MORPHO-FUNCTIONAL IMPAIRMENT OF INTESTINE AND SKELETAL MUSCLE IN XENOPUS LAEVIS EMBRYOS EXPOSED TO DELORAZEPAM

Psychotropic drugs, such as benzodiazepines, are among the most frequently found pharmaceutical residues in aquatic matrices. An increasing number of studies are reporting their harmful effects on the behavior and physiology of non-target adult species, but little information is available regarding the impact on developing organisms, exposed since early stages. Improper activation of GABA and TSPO receptors during embryonic development is, in fact, likely to induce relevant consequences on the morphogenesis and behaviour.
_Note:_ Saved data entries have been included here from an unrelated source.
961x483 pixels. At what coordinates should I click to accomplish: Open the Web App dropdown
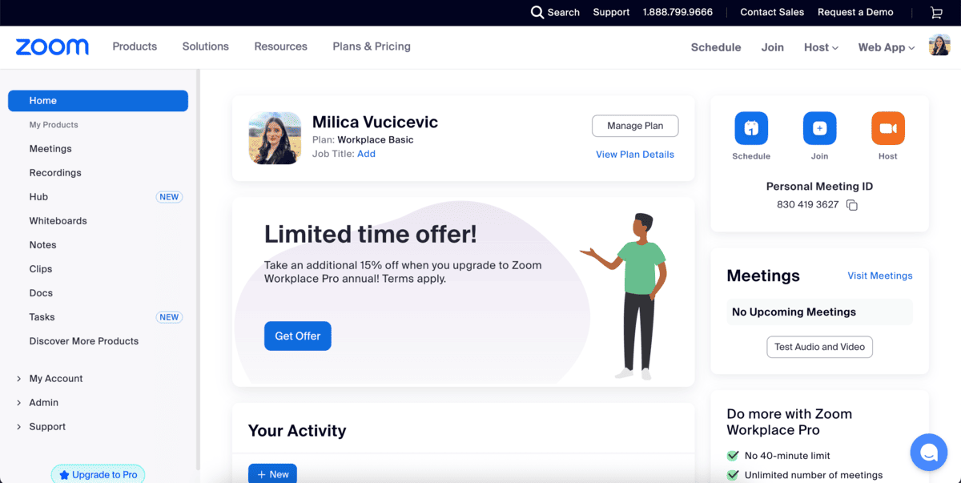(x=887, y=47)
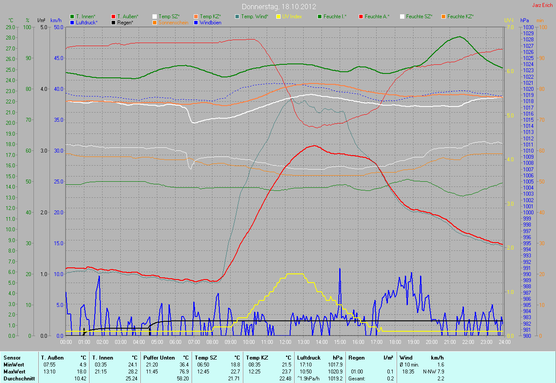Toggle the Feuchte I. series label
The height and width of the screenshot is (383, 556).
(x=334, y=17)
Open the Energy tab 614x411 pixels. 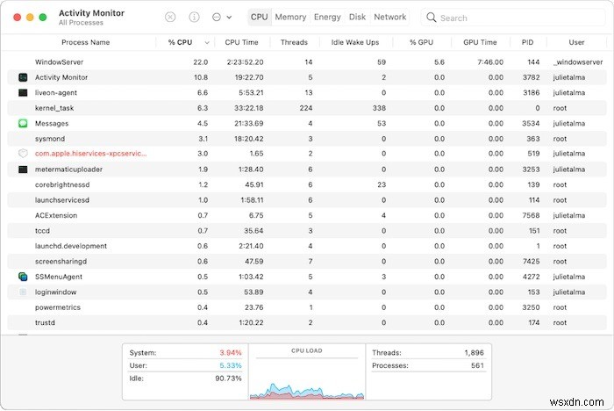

Also altering mitochondrial function thus reducing the energy available and improperly activating poptotic/proliferative pathways.4 Our previous investigation highlighted, in Xenopus laevis embryos, increased mortality and developmental abnormalities in the retina, intestine, and tail, supporting an interference mechanism with early developmental genes. Based on this evidence, we extended the investigation on the intestine and tail skeletal muscle through microscopic and ultrastructural investigations. Data were integrated with Raman spectroscopy analysis and conventional behavioural tests, to evaluate how much damage influences the interplay and/or functionality of muscles, sensory organs and the nervous system. Results confirm previous evidence of the negative impact of delorazepam on early development and return an alarming picture of the amphibians and other aquatic species’ survival potentialities in a benzodiazepine-contaminated environment.